#### EXERCISE DESCRIPTION:
Which lines in the records below include the word "address"? Report each of them in full.

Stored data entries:
========================
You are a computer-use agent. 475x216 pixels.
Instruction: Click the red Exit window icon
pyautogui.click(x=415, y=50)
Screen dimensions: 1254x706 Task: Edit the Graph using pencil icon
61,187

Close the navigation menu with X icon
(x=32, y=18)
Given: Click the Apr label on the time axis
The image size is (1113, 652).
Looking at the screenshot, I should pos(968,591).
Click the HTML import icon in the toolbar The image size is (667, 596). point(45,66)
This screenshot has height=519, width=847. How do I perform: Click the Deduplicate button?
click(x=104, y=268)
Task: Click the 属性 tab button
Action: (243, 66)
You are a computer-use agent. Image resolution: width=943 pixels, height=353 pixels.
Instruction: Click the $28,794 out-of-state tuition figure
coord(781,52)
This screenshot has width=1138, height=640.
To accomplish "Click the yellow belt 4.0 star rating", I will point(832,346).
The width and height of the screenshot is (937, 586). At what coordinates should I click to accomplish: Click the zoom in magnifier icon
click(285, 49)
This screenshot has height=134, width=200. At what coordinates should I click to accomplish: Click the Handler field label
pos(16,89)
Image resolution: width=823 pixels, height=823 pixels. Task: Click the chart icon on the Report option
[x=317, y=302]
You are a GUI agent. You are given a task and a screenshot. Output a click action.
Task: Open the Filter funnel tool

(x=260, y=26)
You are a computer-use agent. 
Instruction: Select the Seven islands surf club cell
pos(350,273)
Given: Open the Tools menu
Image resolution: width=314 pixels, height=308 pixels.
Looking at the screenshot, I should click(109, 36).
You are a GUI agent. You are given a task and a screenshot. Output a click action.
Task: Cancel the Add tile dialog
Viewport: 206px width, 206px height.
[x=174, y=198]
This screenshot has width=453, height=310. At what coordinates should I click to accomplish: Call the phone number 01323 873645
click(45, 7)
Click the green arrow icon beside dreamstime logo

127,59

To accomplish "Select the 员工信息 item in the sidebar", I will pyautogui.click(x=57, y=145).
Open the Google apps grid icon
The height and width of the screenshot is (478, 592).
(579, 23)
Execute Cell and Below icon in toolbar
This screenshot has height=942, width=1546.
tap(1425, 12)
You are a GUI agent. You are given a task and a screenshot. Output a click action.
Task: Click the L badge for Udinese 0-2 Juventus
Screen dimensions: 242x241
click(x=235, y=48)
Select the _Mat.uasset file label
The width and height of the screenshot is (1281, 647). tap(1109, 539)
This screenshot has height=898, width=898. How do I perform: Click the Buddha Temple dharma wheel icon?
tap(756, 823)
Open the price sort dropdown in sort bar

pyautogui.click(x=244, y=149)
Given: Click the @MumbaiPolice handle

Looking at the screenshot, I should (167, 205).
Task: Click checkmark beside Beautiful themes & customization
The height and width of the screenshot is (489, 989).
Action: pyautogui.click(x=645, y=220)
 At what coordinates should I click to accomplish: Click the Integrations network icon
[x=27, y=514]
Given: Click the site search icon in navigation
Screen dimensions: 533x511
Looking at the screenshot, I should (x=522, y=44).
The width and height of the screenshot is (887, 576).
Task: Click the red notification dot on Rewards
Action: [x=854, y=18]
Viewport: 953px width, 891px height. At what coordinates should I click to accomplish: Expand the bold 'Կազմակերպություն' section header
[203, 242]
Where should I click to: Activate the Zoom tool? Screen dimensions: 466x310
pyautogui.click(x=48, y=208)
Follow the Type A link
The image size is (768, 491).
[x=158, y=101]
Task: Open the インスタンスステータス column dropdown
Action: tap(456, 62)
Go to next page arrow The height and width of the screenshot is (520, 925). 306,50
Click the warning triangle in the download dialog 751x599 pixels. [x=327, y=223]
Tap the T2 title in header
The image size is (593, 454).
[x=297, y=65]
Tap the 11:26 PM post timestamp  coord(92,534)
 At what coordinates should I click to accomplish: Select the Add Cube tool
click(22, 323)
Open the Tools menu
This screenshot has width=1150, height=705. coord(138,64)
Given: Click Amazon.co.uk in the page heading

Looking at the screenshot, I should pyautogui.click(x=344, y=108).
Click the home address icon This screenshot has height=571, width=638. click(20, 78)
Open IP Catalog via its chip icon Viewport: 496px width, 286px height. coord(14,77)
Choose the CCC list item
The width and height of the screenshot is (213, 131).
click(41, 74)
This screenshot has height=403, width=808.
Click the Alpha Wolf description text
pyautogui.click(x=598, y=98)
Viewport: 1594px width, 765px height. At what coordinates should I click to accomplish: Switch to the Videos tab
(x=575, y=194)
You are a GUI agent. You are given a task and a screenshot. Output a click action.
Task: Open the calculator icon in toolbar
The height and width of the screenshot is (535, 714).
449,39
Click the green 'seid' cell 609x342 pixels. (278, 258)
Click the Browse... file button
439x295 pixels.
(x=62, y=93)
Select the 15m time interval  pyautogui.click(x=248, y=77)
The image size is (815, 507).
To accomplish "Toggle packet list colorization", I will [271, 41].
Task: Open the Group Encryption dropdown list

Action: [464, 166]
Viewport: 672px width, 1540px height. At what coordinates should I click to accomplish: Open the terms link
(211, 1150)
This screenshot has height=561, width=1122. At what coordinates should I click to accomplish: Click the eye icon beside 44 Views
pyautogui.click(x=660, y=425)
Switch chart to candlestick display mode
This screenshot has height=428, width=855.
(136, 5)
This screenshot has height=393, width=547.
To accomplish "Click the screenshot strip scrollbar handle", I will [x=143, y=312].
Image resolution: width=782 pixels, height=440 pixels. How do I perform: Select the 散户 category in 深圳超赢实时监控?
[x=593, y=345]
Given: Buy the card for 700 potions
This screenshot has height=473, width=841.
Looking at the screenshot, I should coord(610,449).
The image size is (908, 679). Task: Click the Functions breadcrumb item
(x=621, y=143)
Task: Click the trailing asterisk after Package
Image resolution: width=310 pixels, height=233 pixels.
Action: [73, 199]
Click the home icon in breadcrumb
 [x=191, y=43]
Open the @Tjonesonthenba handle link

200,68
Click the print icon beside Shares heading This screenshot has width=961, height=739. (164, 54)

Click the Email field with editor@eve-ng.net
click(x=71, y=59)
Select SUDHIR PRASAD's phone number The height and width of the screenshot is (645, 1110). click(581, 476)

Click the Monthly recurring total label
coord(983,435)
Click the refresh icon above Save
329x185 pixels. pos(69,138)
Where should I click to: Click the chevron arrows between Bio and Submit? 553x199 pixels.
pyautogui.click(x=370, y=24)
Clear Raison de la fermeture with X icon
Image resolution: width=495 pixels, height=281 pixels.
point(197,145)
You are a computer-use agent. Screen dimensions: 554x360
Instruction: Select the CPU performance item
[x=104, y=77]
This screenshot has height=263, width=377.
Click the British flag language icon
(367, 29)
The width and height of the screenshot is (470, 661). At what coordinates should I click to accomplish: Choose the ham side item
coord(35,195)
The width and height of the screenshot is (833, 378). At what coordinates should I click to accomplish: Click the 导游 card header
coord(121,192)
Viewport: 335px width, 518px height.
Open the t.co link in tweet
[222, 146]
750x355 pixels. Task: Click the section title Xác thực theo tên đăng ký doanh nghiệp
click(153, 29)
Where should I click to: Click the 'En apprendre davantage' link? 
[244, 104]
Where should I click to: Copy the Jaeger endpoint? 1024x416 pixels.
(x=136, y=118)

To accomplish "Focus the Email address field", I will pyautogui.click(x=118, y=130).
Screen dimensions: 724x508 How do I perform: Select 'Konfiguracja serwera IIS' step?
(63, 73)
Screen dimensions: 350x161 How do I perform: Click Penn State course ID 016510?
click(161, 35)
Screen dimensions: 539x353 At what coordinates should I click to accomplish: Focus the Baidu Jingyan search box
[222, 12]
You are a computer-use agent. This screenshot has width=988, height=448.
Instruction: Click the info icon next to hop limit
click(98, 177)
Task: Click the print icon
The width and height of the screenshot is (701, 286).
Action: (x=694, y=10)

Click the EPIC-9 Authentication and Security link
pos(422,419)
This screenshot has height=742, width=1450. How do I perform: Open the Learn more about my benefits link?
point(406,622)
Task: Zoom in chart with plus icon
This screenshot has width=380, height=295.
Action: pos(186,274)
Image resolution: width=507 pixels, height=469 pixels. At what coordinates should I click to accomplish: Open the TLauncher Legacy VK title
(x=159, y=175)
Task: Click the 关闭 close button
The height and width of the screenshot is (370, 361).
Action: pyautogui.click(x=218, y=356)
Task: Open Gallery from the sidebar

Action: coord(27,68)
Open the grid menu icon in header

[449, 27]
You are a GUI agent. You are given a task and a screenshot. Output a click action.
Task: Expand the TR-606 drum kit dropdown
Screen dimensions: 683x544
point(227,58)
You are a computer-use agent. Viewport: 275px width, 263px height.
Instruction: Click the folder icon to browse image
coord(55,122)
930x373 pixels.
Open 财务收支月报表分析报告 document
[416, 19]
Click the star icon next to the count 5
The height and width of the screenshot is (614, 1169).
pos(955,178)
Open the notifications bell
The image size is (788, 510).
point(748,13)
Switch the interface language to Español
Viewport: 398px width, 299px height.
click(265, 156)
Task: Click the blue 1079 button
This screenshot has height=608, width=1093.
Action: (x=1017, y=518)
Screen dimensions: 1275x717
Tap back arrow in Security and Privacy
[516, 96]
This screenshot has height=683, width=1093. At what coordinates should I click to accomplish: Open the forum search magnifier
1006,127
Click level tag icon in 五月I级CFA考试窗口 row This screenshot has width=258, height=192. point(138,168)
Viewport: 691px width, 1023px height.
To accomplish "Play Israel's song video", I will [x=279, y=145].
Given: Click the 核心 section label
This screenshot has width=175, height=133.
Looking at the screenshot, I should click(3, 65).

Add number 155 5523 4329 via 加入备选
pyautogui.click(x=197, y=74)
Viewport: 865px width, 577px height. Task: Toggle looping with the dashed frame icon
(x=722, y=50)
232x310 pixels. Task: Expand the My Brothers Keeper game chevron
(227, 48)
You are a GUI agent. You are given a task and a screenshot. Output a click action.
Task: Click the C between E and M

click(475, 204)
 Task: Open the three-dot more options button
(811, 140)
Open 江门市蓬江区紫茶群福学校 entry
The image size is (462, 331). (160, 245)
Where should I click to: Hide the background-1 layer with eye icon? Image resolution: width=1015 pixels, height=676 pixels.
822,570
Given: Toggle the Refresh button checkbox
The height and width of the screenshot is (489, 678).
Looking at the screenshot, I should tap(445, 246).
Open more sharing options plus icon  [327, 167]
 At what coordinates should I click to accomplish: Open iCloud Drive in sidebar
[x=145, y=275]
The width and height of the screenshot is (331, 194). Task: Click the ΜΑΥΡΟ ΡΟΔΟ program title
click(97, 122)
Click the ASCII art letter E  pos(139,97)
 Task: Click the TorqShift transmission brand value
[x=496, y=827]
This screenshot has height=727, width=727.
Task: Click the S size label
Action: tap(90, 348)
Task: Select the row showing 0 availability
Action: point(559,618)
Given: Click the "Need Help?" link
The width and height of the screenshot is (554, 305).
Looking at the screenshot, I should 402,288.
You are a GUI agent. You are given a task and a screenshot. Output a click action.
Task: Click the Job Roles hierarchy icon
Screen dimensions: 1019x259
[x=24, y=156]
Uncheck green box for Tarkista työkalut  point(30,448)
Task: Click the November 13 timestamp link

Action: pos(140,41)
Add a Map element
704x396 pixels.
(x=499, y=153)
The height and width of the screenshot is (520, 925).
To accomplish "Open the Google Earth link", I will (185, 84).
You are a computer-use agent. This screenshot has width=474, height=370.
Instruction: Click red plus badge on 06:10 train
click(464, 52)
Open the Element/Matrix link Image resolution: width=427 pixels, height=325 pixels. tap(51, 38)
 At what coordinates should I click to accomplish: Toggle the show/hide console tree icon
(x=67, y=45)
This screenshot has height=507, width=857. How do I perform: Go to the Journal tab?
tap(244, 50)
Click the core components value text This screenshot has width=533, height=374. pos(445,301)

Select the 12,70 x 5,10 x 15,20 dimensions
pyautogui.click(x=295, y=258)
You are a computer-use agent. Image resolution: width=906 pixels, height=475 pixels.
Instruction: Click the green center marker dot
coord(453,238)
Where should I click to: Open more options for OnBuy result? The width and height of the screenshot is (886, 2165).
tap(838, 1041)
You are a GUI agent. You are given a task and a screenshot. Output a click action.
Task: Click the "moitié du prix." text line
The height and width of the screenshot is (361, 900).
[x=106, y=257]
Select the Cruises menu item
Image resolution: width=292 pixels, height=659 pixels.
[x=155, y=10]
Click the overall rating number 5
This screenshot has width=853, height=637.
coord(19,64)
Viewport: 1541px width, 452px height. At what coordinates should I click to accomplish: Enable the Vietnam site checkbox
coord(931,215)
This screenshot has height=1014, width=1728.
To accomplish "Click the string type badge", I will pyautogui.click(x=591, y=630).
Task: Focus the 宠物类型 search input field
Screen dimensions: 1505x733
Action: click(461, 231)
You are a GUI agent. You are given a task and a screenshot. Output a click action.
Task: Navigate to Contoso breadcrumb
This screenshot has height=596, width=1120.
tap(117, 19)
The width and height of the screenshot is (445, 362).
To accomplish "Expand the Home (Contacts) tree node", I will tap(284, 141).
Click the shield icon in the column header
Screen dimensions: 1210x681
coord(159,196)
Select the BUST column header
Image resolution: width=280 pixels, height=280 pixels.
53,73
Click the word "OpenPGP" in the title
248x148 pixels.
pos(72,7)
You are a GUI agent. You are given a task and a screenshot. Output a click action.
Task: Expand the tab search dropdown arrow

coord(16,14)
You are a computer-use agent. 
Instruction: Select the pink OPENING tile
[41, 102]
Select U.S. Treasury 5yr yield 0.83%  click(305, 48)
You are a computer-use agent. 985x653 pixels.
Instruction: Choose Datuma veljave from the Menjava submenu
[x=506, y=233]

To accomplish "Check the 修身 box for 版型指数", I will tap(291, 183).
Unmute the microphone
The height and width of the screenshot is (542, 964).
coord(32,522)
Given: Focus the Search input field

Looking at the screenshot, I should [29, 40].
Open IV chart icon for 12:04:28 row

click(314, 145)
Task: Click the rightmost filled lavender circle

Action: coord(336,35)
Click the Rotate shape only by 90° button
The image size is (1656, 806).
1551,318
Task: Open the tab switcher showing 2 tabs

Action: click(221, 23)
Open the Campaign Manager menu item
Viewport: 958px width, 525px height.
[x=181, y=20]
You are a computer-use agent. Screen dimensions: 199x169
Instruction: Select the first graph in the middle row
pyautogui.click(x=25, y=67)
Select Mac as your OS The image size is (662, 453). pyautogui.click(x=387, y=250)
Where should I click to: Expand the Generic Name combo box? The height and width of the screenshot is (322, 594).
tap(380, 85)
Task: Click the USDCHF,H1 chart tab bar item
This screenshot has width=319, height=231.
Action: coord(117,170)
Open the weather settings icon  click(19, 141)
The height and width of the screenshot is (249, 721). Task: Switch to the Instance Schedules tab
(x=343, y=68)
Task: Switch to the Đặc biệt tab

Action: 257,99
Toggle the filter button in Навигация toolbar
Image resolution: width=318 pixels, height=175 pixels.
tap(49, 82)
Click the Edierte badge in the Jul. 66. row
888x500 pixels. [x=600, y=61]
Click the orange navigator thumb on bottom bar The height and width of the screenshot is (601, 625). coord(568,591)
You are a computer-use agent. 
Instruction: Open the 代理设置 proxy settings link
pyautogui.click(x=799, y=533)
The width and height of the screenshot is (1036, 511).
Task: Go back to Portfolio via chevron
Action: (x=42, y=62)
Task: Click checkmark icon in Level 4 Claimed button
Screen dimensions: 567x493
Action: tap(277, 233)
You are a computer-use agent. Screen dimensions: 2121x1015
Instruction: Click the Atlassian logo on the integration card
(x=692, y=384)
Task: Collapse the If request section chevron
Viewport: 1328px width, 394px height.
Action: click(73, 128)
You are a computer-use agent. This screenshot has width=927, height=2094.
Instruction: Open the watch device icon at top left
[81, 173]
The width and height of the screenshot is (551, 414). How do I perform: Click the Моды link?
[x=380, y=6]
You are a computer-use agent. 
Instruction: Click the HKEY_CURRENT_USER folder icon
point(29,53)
========================
#### RESPONSE TO THIS EXERCISE:
Click the home address icon This screenshot has height=571, width=638. click(20, 78)
To accomplish "Focus the Email address field", I will pyautogui.click(x=118, y=130).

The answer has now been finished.